Problem description: In the records below, copy everything from the line containing "Point to the Bridge St label click(120, 206)" down to the line containing "Tap the red", substituting "Press" for "Tap" and leaving the rest unchanged.

Records from a pointing dataset:

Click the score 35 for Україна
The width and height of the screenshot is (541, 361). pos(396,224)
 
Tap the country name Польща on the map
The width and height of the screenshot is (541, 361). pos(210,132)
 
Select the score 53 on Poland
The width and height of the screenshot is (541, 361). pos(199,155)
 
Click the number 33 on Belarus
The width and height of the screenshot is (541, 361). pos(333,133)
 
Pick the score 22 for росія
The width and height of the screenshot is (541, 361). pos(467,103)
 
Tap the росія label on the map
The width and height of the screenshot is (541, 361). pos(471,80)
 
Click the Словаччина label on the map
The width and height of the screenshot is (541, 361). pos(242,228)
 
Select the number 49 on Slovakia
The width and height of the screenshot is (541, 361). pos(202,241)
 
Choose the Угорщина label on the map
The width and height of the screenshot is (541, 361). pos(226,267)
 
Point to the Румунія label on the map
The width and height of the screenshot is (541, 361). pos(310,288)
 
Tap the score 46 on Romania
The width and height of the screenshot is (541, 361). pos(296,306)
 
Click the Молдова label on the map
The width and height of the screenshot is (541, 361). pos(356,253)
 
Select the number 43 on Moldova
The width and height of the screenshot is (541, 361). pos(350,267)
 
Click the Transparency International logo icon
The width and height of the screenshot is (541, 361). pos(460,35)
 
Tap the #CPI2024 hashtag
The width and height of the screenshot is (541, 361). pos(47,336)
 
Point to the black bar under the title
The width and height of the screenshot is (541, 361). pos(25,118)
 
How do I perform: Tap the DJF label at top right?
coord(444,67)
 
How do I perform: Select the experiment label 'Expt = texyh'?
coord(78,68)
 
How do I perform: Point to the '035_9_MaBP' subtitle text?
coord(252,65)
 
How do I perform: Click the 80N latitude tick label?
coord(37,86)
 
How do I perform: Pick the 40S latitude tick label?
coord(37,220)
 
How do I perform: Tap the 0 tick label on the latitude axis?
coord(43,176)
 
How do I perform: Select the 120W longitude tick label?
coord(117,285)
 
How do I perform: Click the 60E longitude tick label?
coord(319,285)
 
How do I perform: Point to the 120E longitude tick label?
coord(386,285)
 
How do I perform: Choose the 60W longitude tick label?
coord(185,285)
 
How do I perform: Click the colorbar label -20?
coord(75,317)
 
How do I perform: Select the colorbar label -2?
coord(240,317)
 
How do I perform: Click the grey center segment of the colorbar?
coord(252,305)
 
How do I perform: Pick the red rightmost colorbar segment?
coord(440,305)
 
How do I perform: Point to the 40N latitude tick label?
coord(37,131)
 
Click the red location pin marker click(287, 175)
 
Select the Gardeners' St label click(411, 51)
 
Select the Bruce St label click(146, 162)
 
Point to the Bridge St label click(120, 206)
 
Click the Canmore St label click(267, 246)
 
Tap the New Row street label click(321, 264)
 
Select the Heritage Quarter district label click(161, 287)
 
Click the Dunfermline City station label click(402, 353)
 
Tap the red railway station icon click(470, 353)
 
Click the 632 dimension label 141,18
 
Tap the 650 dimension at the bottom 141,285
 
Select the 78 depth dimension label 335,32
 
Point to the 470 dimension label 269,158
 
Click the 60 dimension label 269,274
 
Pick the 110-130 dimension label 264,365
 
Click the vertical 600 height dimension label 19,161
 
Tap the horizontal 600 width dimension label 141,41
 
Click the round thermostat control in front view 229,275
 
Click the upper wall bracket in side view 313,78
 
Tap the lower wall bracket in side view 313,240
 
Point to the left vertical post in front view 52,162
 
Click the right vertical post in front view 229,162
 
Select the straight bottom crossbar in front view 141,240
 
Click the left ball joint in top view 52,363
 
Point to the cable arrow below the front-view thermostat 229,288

...

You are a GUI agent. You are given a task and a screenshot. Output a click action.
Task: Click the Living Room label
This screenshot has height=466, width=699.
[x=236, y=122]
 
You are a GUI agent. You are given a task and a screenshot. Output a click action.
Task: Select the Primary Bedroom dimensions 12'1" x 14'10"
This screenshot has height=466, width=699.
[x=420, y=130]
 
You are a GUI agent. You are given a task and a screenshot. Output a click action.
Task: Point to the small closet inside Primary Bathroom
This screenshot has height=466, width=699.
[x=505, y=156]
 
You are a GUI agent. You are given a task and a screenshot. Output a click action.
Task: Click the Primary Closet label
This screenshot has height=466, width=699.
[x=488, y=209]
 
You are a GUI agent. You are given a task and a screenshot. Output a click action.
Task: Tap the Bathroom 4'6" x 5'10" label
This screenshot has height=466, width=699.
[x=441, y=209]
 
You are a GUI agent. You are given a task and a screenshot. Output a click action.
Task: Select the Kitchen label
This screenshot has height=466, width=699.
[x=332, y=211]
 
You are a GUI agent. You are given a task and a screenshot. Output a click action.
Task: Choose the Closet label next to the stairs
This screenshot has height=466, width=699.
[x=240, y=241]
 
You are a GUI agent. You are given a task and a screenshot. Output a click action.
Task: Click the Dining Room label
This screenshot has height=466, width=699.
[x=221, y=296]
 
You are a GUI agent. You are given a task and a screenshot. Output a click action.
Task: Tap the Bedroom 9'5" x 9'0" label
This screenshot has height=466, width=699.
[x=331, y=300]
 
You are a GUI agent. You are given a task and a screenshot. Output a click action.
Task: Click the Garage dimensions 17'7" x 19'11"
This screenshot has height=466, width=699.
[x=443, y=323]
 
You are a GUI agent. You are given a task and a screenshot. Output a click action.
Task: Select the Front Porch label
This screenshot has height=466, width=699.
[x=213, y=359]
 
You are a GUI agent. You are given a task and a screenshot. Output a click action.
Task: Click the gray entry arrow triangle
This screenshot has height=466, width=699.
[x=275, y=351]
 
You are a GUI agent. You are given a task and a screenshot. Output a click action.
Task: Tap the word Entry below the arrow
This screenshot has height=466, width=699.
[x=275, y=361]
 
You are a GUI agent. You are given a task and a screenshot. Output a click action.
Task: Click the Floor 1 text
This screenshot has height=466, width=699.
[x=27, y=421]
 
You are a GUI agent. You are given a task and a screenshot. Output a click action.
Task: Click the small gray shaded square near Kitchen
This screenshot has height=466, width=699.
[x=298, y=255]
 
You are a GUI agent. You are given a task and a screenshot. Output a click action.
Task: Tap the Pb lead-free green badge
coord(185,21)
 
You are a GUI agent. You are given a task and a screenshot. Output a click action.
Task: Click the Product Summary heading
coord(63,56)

...

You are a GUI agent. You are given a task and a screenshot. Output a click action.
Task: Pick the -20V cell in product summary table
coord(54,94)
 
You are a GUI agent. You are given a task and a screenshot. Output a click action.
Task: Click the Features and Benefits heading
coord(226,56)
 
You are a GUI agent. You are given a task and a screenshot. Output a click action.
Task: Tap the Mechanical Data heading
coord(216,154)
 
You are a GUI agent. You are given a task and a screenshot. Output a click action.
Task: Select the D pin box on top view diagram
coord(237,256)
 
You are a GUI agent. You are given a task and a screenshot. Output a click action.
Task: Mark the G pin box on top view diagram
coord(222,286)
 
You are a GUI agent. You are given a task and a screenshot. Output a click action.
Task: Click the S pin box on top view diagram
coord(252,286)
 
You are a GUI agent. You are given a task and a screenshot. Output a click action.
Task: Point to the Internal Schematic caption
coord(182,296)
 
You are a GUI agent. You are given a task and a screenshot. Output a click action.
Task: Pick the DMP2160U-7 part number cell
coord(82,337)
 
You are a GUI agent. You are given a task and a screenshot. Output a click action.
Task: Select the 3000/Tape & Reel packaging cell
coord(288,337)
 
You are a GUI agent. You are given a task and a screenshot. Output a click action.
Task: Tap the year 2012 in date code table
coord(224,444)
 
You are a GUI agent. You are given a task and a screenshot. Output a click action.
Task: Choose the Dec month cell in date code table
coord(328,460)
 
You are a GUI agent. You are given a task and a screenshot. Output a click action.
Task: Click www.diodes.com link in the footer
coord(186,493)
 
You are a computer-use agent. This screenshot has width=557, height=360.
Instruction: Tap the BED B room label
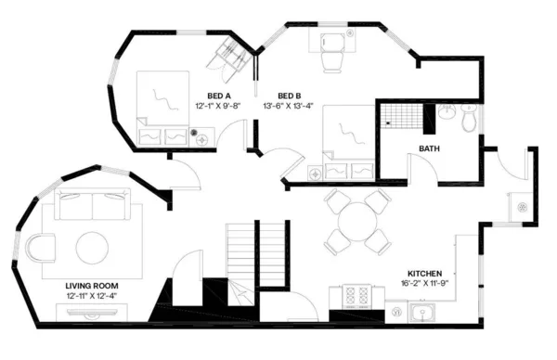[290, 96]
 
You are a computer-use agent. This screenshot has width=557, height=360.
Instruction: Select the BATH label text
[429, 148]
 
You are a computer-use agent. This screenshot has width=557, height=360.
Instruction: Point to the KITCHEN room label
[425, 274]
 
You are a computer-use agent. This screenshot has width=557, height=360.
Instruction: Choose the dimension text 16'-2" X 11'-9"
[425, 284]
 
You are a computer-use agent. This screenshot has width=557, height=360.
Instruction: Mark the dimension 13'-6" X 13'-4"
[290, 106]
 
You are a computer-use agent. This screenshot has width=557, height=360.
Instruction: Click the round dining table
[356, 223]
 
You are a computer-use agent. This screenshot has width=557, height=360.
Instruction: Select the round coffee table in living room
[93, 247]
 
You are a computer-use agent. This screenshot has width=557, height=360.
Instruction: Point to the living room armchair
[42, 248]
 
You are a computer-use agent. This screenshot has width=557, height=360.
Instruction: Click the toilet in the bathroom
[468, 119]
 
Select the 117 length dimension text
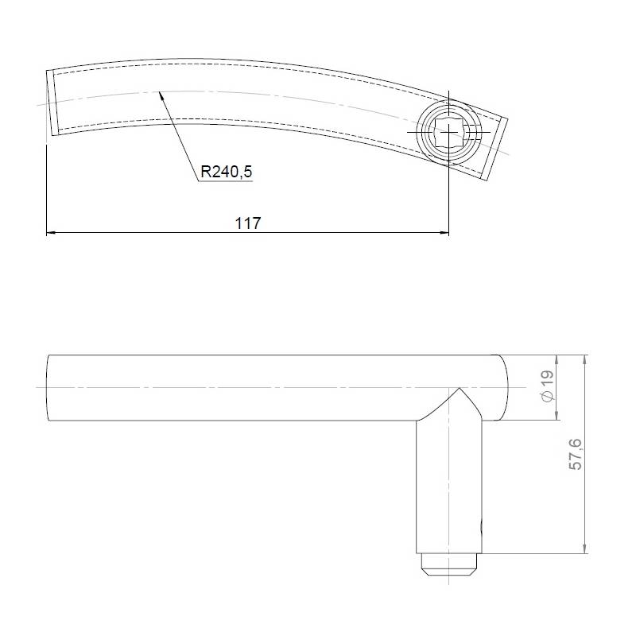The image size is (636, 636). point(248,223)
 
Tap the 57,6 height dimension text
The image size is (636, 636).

Answer:
Point to the Bridge St label click(120, 206)
 
Click the Canmore St label click(267, 246)
 
Press the New Row street label click(321, 264)
 
Select the Heritage Quarter district label click(161, 287)
 
Click the Dunfermline City station label click(402, 353)
 
Press the red railway station icon click(470, 353)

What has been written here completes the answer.